What the task asks: Reproduce the lines below, swapping in "Locate a specific element" wherever "Find the location of a particular element" occurs and leaving everything else unchanged.

Record extracts:
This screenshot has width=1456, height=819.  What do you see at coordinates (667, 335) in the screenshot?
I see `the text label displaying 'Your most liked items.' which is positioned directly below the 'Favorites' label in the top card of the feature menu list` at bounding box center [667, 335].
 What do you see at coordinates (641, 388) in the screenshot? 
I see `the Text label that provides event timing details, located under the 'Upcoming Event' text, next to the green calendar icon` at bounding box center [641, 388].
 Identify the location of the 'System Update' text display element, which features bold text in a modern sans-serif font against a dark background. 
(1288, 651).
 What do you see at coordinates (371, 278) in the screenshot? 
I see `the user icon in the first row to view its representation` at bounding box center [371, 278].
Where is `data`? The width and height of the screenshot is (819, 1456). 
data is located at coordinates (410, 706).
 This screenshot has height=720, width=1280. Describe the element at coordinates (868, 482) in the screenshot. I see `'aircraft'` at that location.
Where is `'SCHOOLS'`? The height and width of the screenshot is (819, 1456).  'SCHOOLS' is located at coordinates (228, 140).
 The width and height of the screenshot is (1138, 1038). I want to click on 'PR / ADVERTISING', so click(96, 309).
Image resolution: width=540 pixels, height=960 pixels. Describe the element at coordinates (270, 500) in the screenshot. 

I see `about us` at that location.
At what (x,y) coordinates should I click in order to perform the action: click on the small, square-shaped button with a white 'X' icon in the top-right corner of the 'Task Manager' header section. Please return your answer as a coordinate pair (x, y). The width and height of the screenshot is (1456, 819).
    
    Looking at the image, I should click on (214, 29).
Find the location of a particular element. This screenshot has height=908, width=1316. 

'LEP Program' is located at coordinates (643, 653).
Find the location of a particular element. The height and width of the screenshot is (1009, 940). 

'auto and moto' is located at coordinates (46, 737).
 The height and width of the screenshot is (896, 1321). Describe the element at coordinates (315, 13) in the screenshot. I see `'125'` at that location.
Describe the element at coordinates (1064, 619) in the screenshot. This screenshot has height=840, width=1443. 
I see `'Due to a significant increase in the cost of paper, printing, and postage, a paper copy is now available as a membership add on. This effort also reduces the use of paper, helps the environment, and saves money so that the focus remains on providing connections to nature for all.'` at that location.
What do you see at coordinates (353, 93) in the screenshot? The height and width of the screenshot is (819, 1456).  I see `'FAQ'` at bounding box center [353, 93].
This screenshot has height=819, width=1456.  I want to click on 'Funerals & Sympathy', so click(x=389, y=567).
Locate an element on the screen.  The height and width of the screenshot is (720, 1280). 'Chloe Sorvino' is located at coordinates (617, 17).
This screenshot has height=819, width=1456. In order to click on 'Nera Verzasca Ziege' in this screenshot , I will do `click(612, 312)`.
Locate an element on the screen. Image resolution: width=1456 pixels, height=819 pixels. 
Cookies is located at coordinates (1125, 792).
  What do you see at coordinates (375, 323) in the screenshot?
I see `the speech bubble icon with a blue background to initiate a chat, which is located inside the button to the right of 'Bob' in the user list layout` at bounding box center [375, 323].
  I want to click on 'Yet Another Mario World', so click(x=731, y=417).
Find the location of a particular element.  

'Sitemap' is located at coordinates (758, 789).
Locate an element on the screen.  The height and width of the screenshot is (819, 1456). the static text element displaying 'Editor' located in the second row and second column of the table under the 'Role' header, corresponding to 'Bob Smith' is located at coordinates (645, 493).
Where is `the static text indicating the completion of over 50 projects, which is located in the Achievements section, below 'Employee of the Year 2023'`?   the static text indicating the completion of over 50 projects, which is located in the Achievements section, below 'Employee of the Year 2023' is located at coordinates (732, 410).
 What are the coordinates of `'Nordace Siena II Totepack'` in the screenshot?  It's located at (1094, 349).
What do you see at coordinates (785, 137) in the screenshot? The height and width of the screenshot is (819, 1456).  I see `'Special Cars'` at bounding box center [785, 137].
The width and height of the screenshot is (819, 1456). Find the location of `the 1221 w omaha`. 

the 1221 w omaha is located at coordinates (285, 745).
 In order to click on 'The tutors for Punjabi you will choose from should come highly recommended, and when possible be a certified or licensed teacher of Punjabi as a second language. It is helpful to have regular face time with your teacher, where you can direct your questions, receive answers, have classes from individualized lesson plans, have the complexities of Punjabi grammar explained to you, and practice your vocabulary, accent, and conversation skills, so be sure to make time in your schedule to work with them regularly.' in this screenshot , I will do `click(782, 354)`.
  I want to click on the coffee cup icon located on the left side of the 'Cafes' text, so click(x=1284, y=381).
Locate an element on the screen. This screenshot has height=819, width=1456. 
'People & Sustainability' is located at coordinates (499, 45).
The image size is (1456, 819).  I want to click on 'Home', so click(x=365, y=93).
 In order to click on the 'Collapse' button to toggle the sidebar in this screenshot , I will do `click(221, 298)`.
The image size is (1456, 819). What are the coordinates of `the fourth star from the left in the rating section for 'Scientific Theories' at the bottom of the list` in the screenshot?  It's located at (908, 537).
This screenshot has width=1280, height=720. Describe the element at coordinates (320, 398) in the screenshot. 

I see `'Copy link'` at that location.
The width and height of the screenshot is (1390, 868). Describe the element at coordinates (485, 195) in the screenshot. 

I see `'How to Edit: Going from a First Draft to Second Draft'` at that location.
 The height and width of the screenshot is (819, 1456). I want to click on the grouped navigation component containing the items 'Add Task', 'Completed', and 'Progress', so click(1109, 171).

Worked answer:
This screenshot has width=1456, height=819.  What do you see at coordinates (667, 335) in the screenshot?
I see `the text label displaying 'Your most liked items.' which is positioned directly below the 'Favorites' label in the top card of the feature menu list` at bounding box center [667, 335].
 What do you see at coordinates (641, 388) in the screenshot? 
I see `the Text label that provides event timing details, located under the 'Upcoming Event' text, next to the green calendar icon` at bounding box center [641, 388].
 Identify the location of the 'System Update' text display element, which features bold text in a modern sans-serif font against a dark background. 
(1288, 651).
 What do you see at coordinates (371, 278) in the screenshot? 
I see `the user icon in the first row to view its representation` at bounding box center [371, 278].
Where is `data`? The width and height of the screenshot is (819, 1456). 
data is located at coordinates (410, 706).
 This screenshot has height=720, width=1280. Describe the element at coordinates (868, 482) in the screenshot. I see `'aircraft'` at that location.
Where is `'SCHOOLS'`? The height and width of the screenshot is (819, 1456).  'SCHOOLS' is located at coordinates (228, 140).
 The width and height of the screenshot is (1138, 1038). I want to click on 'PR / ADVERTISING', so click(96, 309).
Image resolution: width=540 pixels, height=960 pixels. Describe the element at coordinates (270, 500) in the screenshot. 

I see `about us` at that location.
At what (x,y) coordinates should I click in order to perform the action: click on the small, square-shaped button with a white 'X' icon in the top-right corner of the 'Task Manager' header section. Please return your answer as a coordinate pair (x, y). The width and height of the screenshot is (1456, 819).
    
    Looking at the image, I should click on (214, 29).
Locate a specific element. This screenshot has height=908, width=1316. 

'LEP Program' is located at coordinates (643, 653).
Locate a specific element. The height and width of the screenshot is (1009, 940). 

'auto and moto' is located at coordinates (46, 737).
 The height and width of the screenshot is (896, 1321). Describe the element at coordinates (315, 13) in the screenshot. I see `'125'` at that location.
Describe the element at coordinates (1064, 619) in the screenshot. This screenshot has height=840, width=1443. 
I see `'Due to a significant increase in the cost of paper, printing, and postage, a paper copy is now available as a membership add on. This effort also reduces the use of paper, helps the environment, and saves money so that the focus remains on providing connections to nature for all.'` at that location.
What do you see at coordinates (353, 93) in the screenshot? The height and width of the screenshot is (819, 1456).  I see `'FAQ'` at bounding box center [353, 93].
This screenshot has height=819, width=1456.  I want to click on 'Funerals & Sympathy', so click(x=389, y=567).
Locate an element on the screen.  The height and width of the screenshot is (720, 1280). 'Chloe Sorvino' is located at coordinates (617, 17).
This screenshot has height=819, width=1456. In order to click on 'Nera Verzasca Ziege' in this screenshot , I will do `click(612, 312)`.
Locate an element on the screen. Image resolution: width=1456 pixels, height=819 pixels. 
Cookies is located at coordinates (1125, 792).
  What do you see at coordinates (375, 323) in the screenshot?
I see `the speech bubble icon with a blue background to initiate a chat, which is located inside the button to the right of 'Bob' in the user list layout` at bounding box center [375, 323].
  I want to click on 'Yet Another Mario World', so click(x=731, y=417).
Locate a specific element.  

'Sitemap' is located at coordinates (758, 789).
Locate an element on the screen.  The height and width of the screenshot is (819, 1456). the static text element displaying 'Editor' located in the second row and second column of the table under the 'Role' header, corresponding to 'Bob Smith' is located at coordinates (645, 493).
Where is `the static text indicating the completion of over 50 projects, which is located in the Achievements section, below 'Employee of the Year 2023'`?   the static text indicating the completion of over 50 projects, which is located in the Achievements section, below 'Employee of the Year 2023' is located at coordinates (732, 410).
 What are the coordinates of `'Nordace Siena II Totepack'` in the screenshot?  It's located at (1094, 349).
What do you see at coordinates (785, 137) in the screenshot? The height and width of the screenshot is (819, 1456).  I see `'Special Cars'` at bounding box center [785, 137].
The width and height of the screenshot is (819, 1456). Find the location of `the 1221 w omaha`. 

the 1221 w omaha is located at coordinates (285, 745).
 In order to click on 'The tutors for Punjabi you will choose from should come highly recommended, and when possible be a certified or licensed teacher of Punjabi as a second language. It is helpful to have regular face time with your teacher, where you can direct your questions, receive answers, have classes from individualized lesson plans, have the complexities of Punjabi grammar explained to you, and practice your vocabulary, accent, and conversation skills, so be sure to make time in your schedule to work with them regularly.' in this screenshot , I will do `click(782, 354)`.
  I want to click on the coffee cup icon located on the left side of the 'Cafes' text, so click(x=1284, y=381).
Locate an element on the screen. This screenshot has height=819, width=1456. 
'People & Sustainability' is located at coordinates (499, 45).
The image size is (1456, 819).  I want to click on 'Home', so click(x=365, y=93).
 In order to click on the 'Collapse' button to toggle the sidebar in this screenshot , I will do `click(221, 298)`.
The image size is (1456, 819). What are the coordinates of `the fourth star from the left in the rating section for 'Scientific Theories' at the bottom of the list` in the screenshot?  It's located at (908, 537).
This screenshot has width=1280, height=720. Describe the element at coordinates (320, 398) in the screenshot. 

I see `'Copy link'` at that location.
The width and height of the screenshot is (1390, 868). Describe the element at coordinates (485, 195) in the screenshot. 

I see `'How to Edit: Going from a First Draft to Second Draft'` at that location.
 The height and width of the screenshot is (819, 1456). I want to click on the grouped navigation component containing the items 'Add Task', 'Completed', and 'Progress', so click(1109, 171).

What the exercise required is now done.